-- TASK PROMPT --
Once the line containing "Image resolution: width=397" is found in the records below, return it and each following line exactly, up to and including the line containing "Click the Japanese", and nothing else.

Dataset items:
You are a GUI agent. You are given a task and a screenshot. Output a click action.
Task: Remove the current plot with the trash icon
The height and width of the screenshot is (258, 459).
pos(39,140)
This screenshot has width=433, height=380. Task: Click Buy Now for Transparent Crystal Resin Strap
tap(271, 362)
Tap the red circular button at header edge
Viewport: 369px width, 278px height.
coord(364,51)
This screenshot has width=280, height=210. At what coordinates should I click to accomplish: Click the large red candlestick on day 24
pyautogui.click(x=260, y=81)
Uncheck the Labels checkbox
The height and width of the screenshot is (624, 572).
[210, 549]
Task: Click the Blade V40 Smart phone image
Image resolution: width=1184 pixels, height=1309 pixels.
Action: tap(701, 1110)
* * *
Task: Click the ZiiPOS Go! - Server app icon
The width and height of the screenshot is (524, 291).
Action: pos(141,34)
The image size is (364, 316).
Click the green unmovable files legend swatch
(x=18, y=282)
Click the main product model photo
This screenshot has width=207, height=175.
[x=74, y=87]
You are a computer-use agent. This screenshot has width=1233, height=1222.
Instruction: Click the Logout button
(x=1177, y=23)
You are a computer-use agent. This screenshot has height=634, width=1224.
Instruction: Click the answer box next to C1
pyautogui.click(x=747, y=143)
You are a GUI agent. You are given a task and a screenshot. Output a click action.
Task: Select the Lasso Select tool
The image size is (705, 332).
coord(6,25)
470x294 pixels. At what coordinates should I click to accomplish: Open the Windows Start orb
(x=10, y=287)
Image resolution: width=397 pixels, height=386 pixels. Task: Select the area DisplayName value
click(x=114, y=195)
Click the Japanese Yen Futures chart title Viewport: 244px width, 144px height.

-- COMPLETED EXERCISE --
Image resolution: width=397 pixels, height=386 pixels. Task: Select the area DisplayName value
click(x=114, y=195)
Click the Japanese Yen Futures chart title Viewport: 244px width, 144px height.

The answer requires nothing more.